Lymantria and brown-tail prefer oak and are capable of severe defoliation. Lymantria, however, are slightly less particular and will attack just about any hardwood, and even softwoods, where oaks are not abundant. Both moths can turn a whole hillside brown in the middle of summer, as easily witnessed along Route 5 through Stoneham and Lovell. Later, I came upon them as far east as Canton and north into Bethel. As with most hardwoods, oaks can withstand a year or two of pretty severe defoliation, for after the caterpillars’ mid-summer pupation the trees re-leaf to a degree.

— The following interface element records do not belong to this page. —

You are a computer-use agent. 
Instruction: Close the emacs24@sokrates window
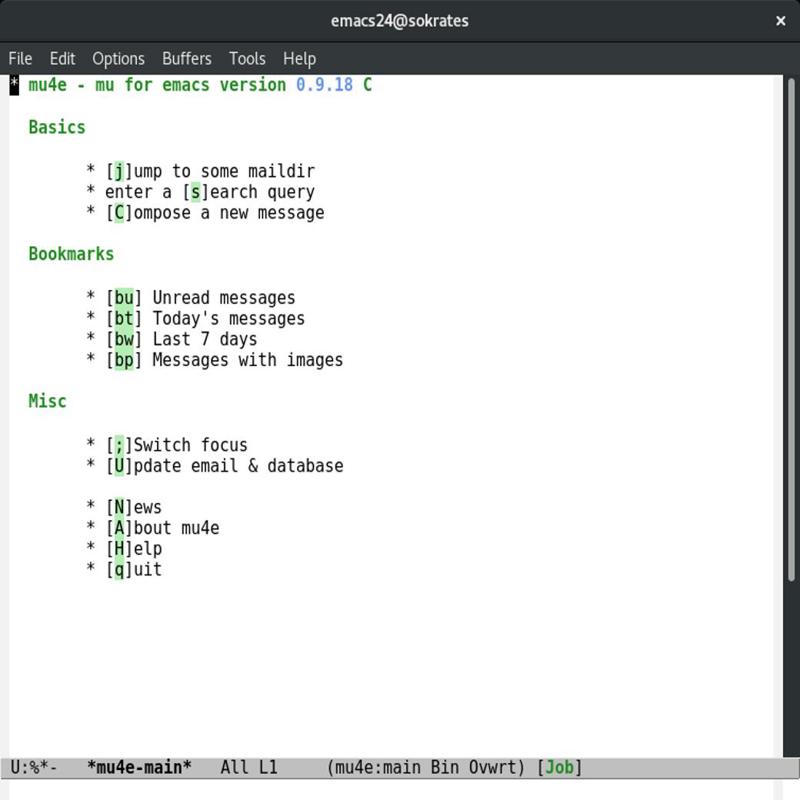click(780, 20)
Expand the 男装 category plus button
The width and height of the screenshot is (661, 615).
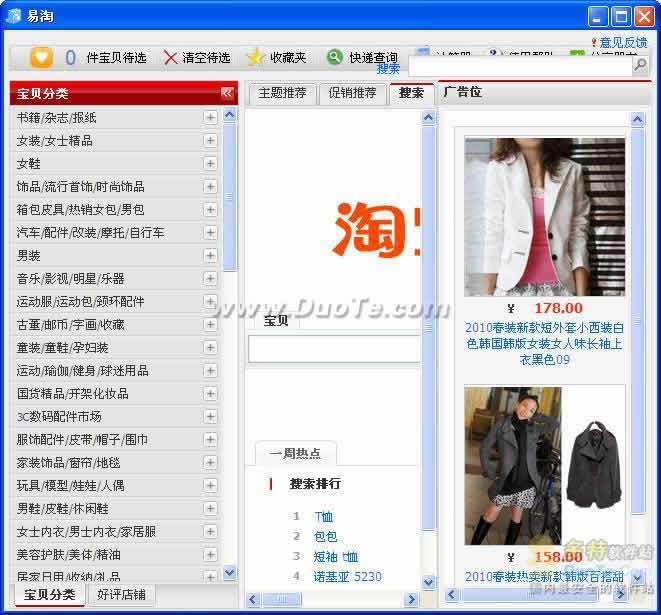coord(210,255)
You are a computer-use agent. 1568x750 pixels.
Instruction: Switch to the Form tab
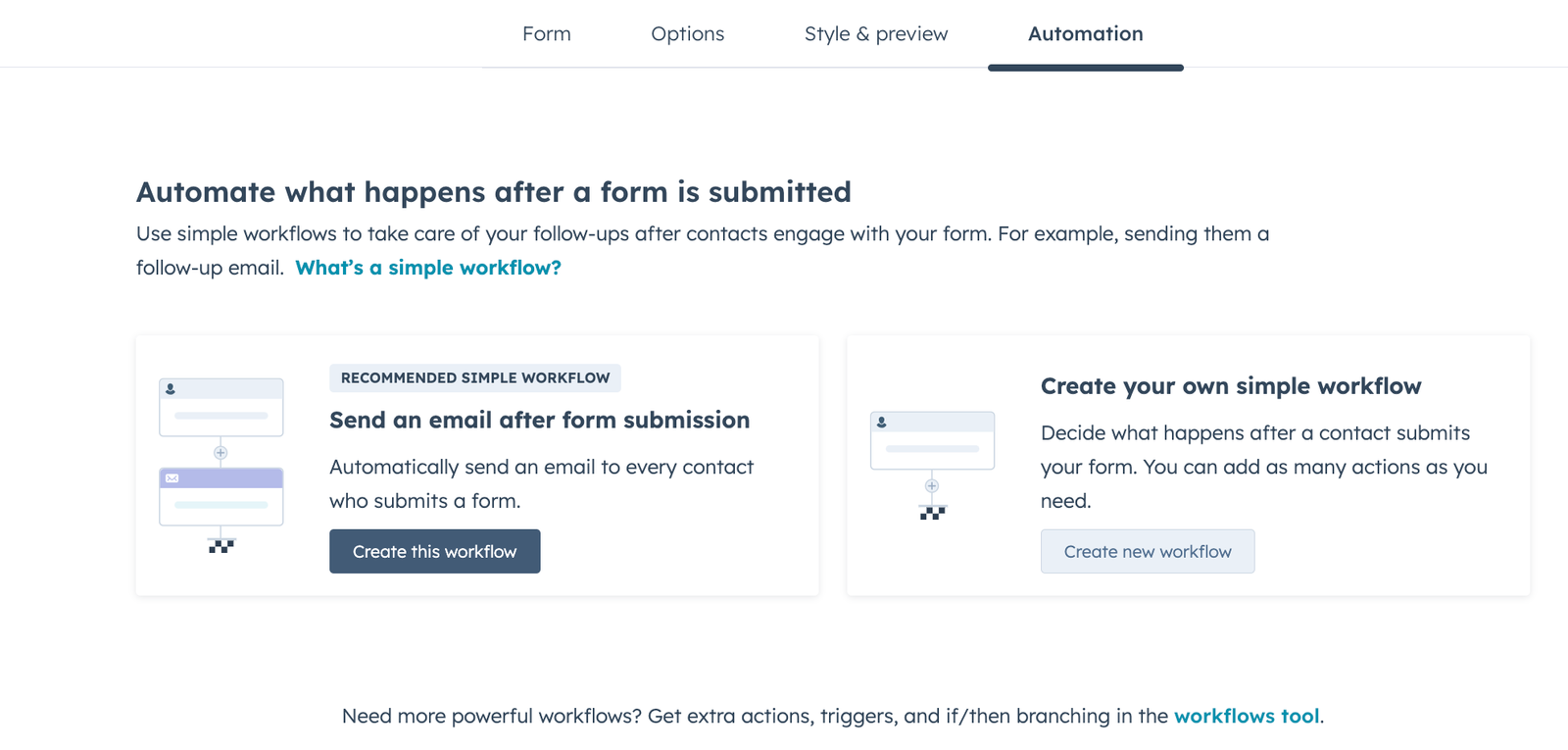click(x=546, y=33)
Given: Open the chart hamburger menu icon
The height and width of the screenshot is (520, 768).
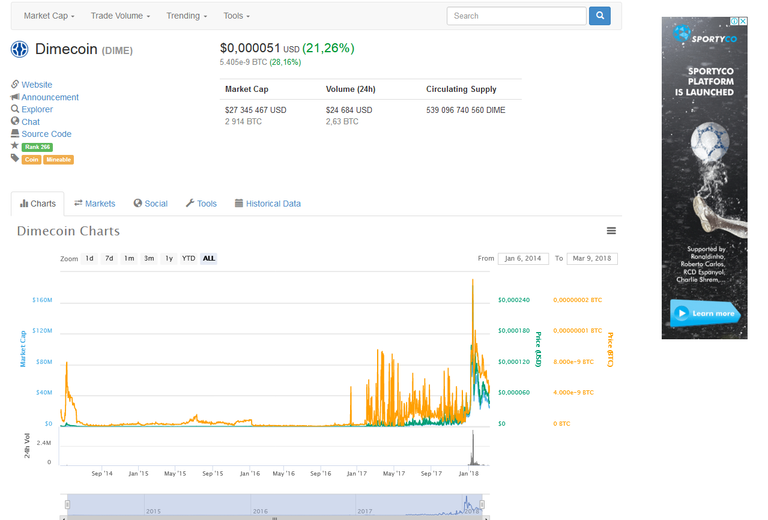Looking at the screenshot, I should [x=611, y=231].
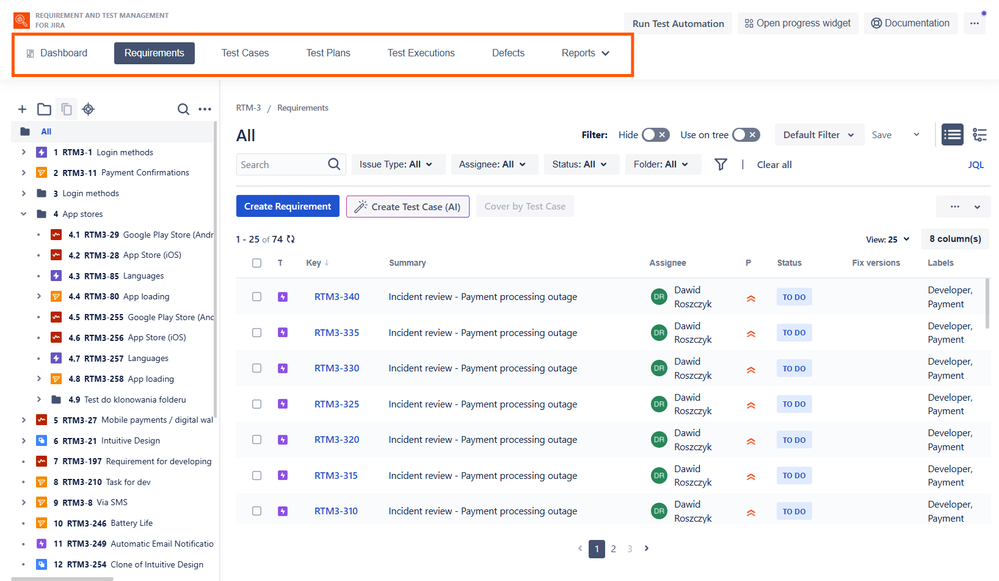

That limited late-summer photosynthesis can help restore some of the energy necessary for tree functions, and can be repeated in successive years, if necessary, though severe infestations can cause widespread mortality. Fortunately, most trees generally recover.
Both moths arrived in Massachusetts in the late 1800s and quickly began spreading. Brown-tail settled down after an initial wave, and until recently, remained localized to populations in Cape Cod, Massachusetts and Midcoast Maine. Lymantria populations generally remain low but periodically explode, remaining high for several years before starvation, disease, and predators knock the population back again. Wet spring weather favors fungi that attack the caterpillars.
Unfortunately, without natural allies there is little we can do to control these two pests. Brown-tail moth webs within reach can be cut and burned or killed in a bucket of soapy water and the brown egg masses of Lymantria can be scraped off and destroyed in the same way. Individual trees may be protected with pesticides.
Another option that appeared in an early 1900s publication on the brown-tail moth suggests using three to four pounds of arsenate of lead in 50 gallons of water, applied when trees just leaf out and caterpillars are small. If caterpillars get too big, they should be knocked from the tree by vigorous shaking and wetted with a kerosene emulsion once on the ground1. This book is full of fascinating history and first hand accounts of the early infestation and is well worth your time if you can’t sleep for the itch. But if you find yourself wondering if lead and arsenic are actually that harmful, it may be time to contact your doctor.